=== Supplied passage ===

Robert Kiyosaki once wrote that a mortgage costs you money but makes money for the one who holds it. And that is the mortgage company. There is nothing wrong with that. Problems develop when mortgage companies get greedy or homeowners unjustly demonize them.
So, now that you have a healthy attitude toward your mortgage holder, [remember, you signed a paper "giving" your mortgage to the mortgage company, making them your mortgage holder], now you can communicate with them openly to resolve the issue.
If you are behind, deal with it and make your best efforts to catch up. If the foreclosure has started, some mortgage companies may not even talk with you. They may simply direct you to their attorney. This makes sense since they hired the attorney to use foreclosure to collect the debt of the mortgage.
So, understand where the mortgage company is coming from and do your best to understand what it will take to resolve the issue. Tell them openly and specifically what actions you are taking to remedy the situation.
Action Step 4 Call your mortgage company or bank and tell them what your intention is regarding the foreclosure. Are you planning to sell? How are you planning to pay them off?
Secret #5 – Doing Anything is Better Doing Nothing
You can’t change your situation without taking some kind of action. You can wish and wish as hard as you want, but only action changes things.
A friend of mine used to say, “Wish in one hand and spit in the other, and see which one gets wet.”
This applies to all areas of life: your health, your relationships, your spiritual life, your finances, your career, etc. Things don’t change until you decide to make them change and take actions which reflect your decision.
So many people I’ve talked to in foreclosure are smart and good people but they act like they have their head in the sand. Some are denying that anything is wrong, some get one positive piece of news and rely solely on that to “bail them out,” and others simply wish things were different. If you are one of these folks, PULL YOUR HEAD OUT!! Take a deep breath, decide on a path and take some action.
Action Step 5 On a blank piece of paper, write down 3 actions you have been avoiding – you know what they are – do one of them now. Make that call, have that conversation, write that check, check your account balances, send that resume – whatever it is.

=== Available data ===

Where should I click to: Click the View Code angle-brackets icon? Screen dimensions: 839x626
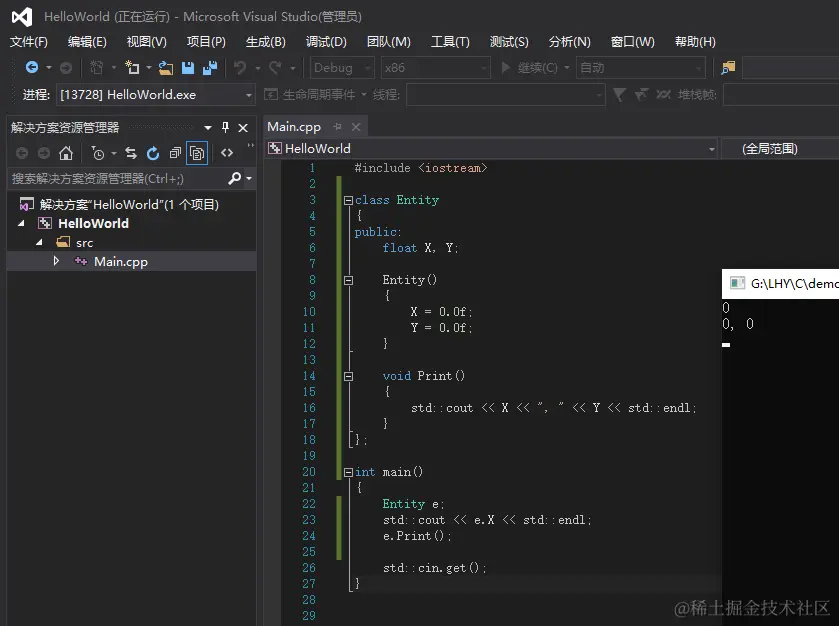coord(227,153)
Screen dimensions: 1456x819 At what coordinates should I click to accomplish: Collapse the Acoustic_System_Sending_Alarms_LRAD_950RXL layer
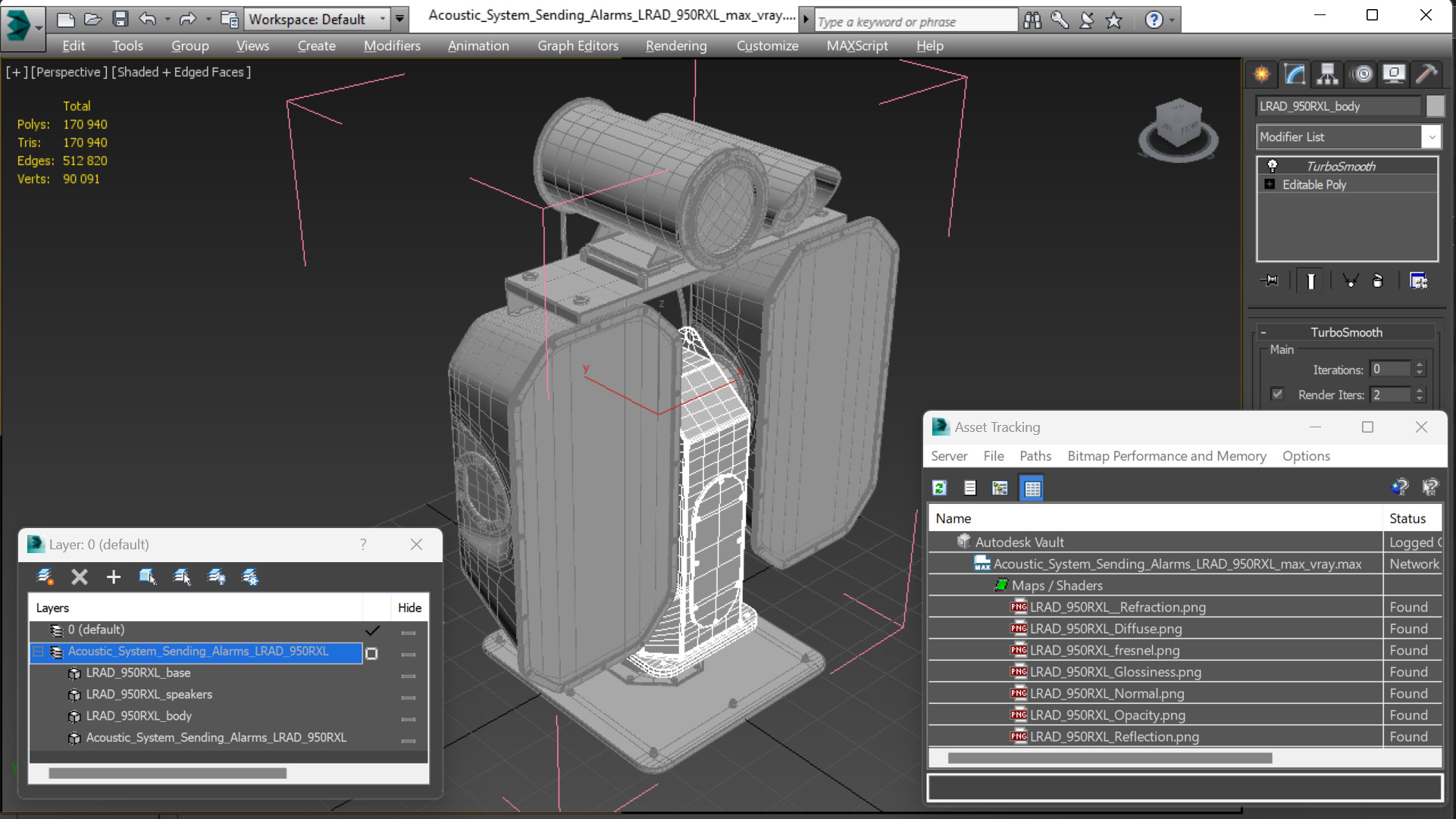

===

## Stated exercise
Pick up the passage above on dealing with foreclosure and carry it on from its last sentence.

## Answer for the task
Secret #6 “If you don’t have a plan for yourself, you’ll be part of someone else’s .” - Anonymous
You need a plan to achieve just about anything. I have a good friend who’s name is Rick who has a very successful cabinetry business in Wisconsin. Rick’s cabinetry business has been successful for over 25 years and it didn’t get that way by accident. When I was younger Rick mentored me in starting two businesses from the ground up. He used to say, “The main thing in business and personal finances is to bring in more money than you spend – but you have to have a plan to achieve it!” He was constantly asking me to write down my plan and how I was going to achieve it. I can honestly say that through his fantastic guidance, both businesses are a success today.
You especially need a plan to handle your foreclosure. I’m going to teach one good way to write out a plan. Your plan will be unique to you, so I’m not going to tell you what your steps will be, only you can do that. But if you follow this formula, you will have success.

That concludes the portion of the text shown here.